DIRECTIONS FOR THIS TASK ▸ Would you please return every line from the listing that contains the word "pixels"?

SOURCE RECORDS ▸
§ §

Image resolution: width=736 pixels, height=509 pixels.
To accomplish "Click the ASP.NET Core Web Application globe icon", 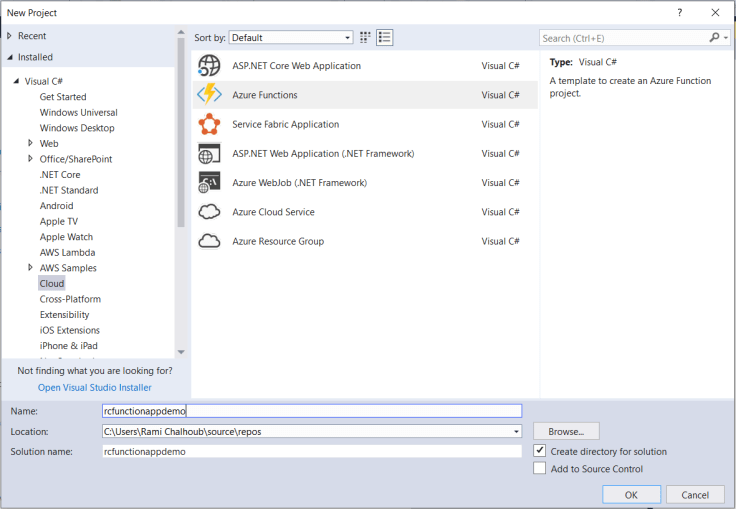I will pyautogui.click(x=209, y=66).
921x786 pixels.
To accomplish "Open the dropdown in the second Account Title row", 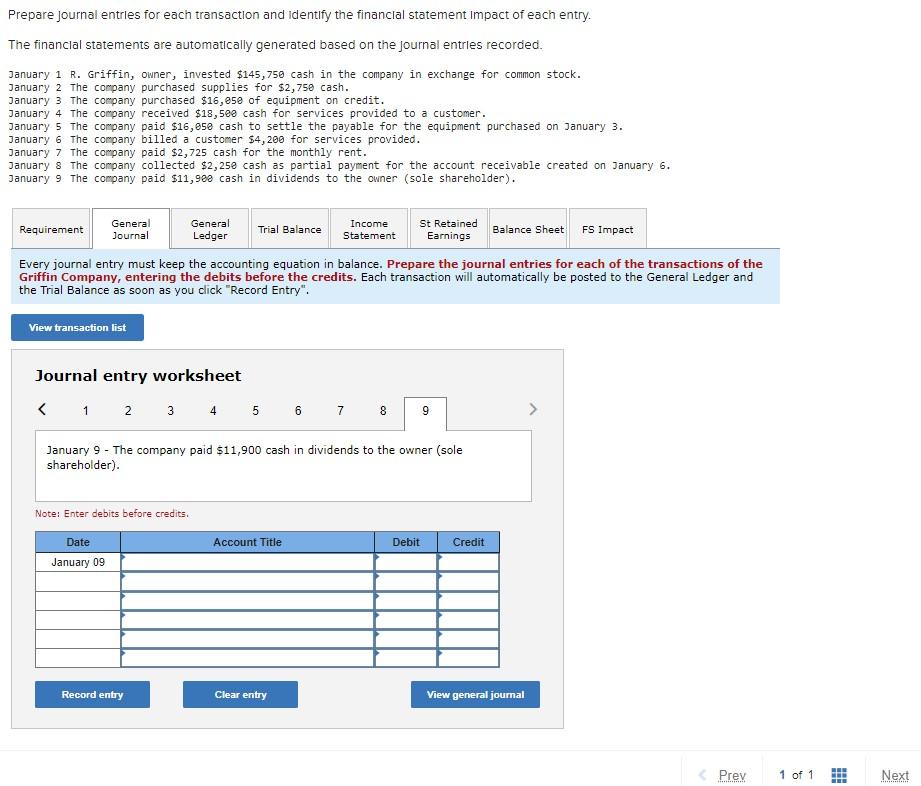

§ §

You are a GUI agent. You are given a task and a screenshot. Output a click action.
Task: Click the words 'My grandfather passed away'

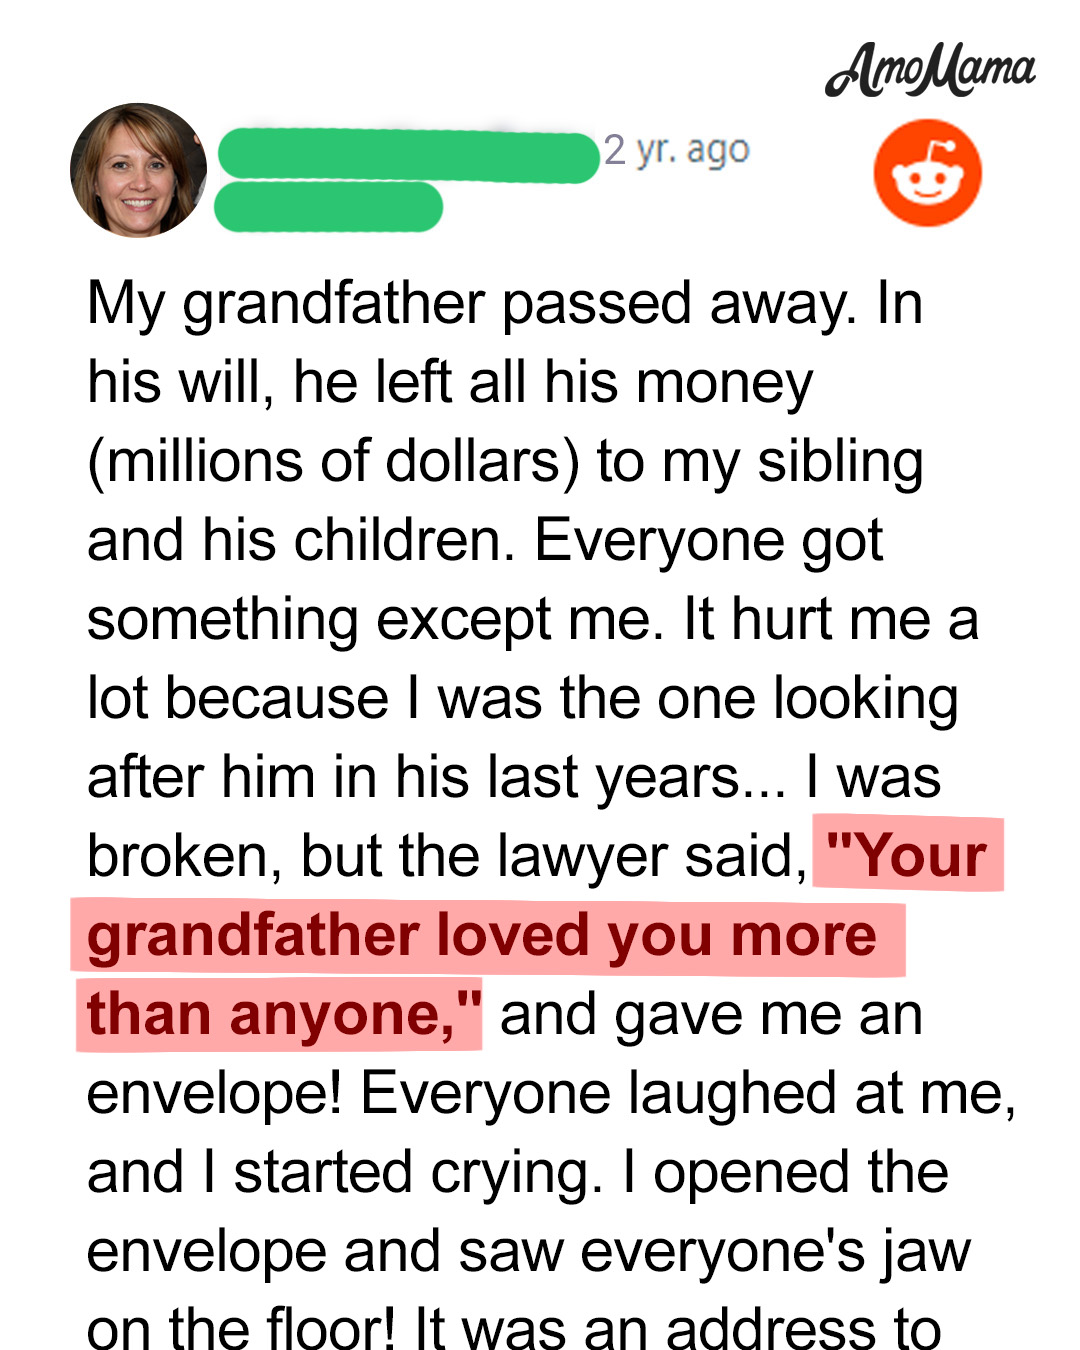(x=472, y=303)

§ §

EXERCISE SOLUTION ▸
Image resolution: width=736 pixels, height=509 pixels.
921x786 pixels.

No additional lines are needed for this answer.